Uni Tübingen
A Blog by Machine Learning Cluster
July 18, 2021
Article by Thomas Grote

Where Algorithms and People Are Allies

Who makes better medical diagnoses, an algorithm or a human? A philosopher specialized in technology, Thomas Grote, says viewing this as a rivalry isn’t productive. He argues in favor of focusing on the interplay of the two – and emphasizes the significance of philosophy.

When it comes to illustrating the benefits of machine learning (ML) for research and society, medicine certainly can be considered an ideal showcase discipline at the moment. Thanks to the breakthroughs in automated image recognition, there may in the meantime be an algorithm for nearly every illness with externally observable symptoms. These algorithms then allow medical specialists to diagnose with precision. Equally impressive are various models for predicting health risks. With their help – in cases such as circulatory failure or kidney failure in intensive care patients – timely intervention becomes possible that could save many lives.

Does the algorithm really make the better diagnosis?
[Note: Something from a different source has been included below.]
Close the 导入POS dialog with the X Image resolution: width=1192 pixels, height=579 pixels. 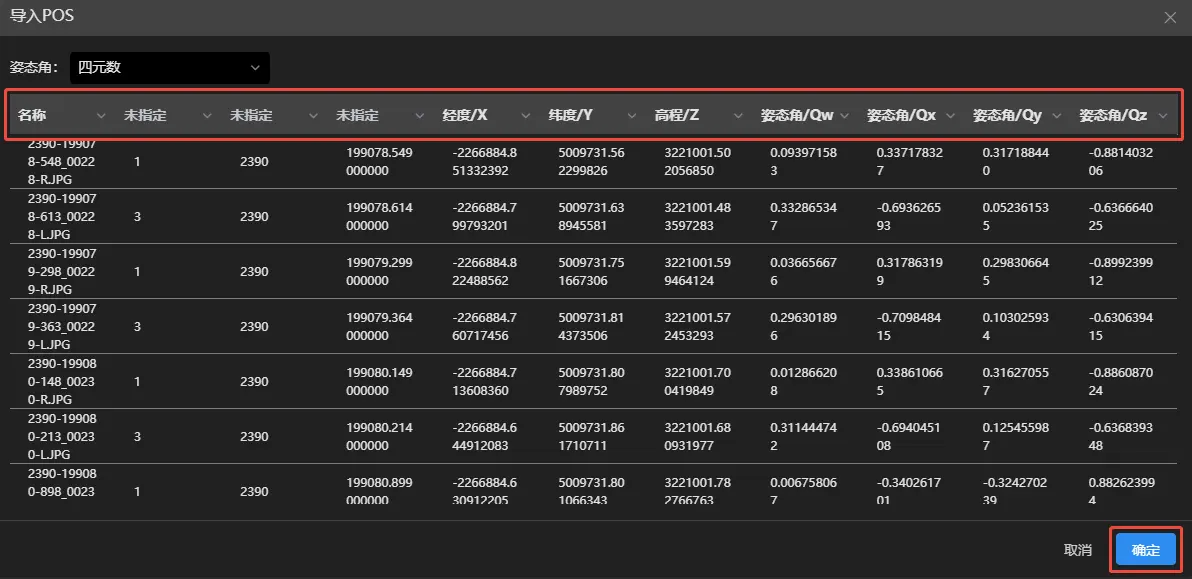pyautogui.click(x=1171, y=17)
Starting in 2016, a few high-profile studies laid the foundation for the hype surrounding ML in medicine. In these studies, ML algorithms were to determine illnesses by means of clinical images. As a benchmark, the accuracy of the algorithm was compared with that of specialists. The tenor of all the studies was basically the same. The algorithm was at least as good as or even better than its human counterpart. Reports in the media then fired up an image of rivalry between humans and machines. At times, you could get the impression that people would soon have to make way for the algorithms surpassing them. The engineering feat behind the training of algorithms is certainly remarkable. But even when the presumed advantages of the algorithms are apparent in clinical practice, the studies nevertheless do not warrant the assumption that the algorithms in question actually bring benefits.

That’s also due to how the studies were designed. First of all, they were tailored to the strengths of the algorithms. The human specialists had to base their diagnoses solely on clinical images. Other modalities that are fixed elements of clinical practice (patient records, medical devices, direct information from the patients, etc.) were not available to them.
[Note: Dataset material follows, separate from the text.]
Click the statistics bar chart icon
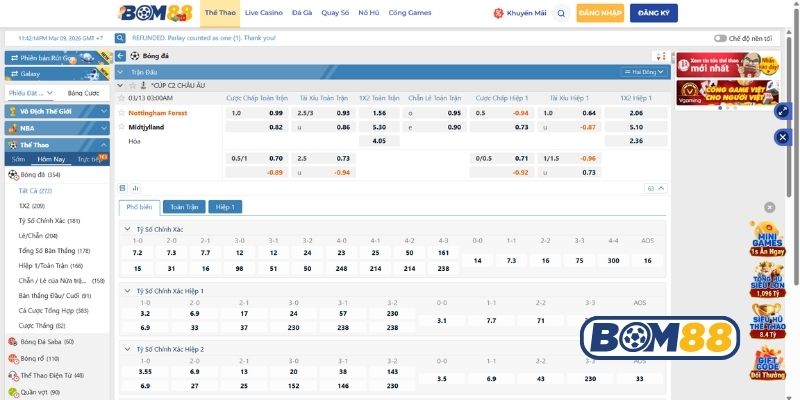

What’s even more significant is that these studies set an antagonistic framework between specialists and algorithms. Conclusions about the interplay between doctors and algorithms couldn’t really be gained from those results.

Yet in the scientific community there is a consensus that the task of algorithms should not be replacing, but supporting doctors – for both technical and ethical reasons. That’s why it’s time to shed the antagonistic understanding of the relationship between doctors and algorithms. In the interest of furthering medical advances, we should instead be focusing far more on the interplay between the two. That’s because the success of this interaction is the precondition for ML coming into daily clinical use to a certain degree at all.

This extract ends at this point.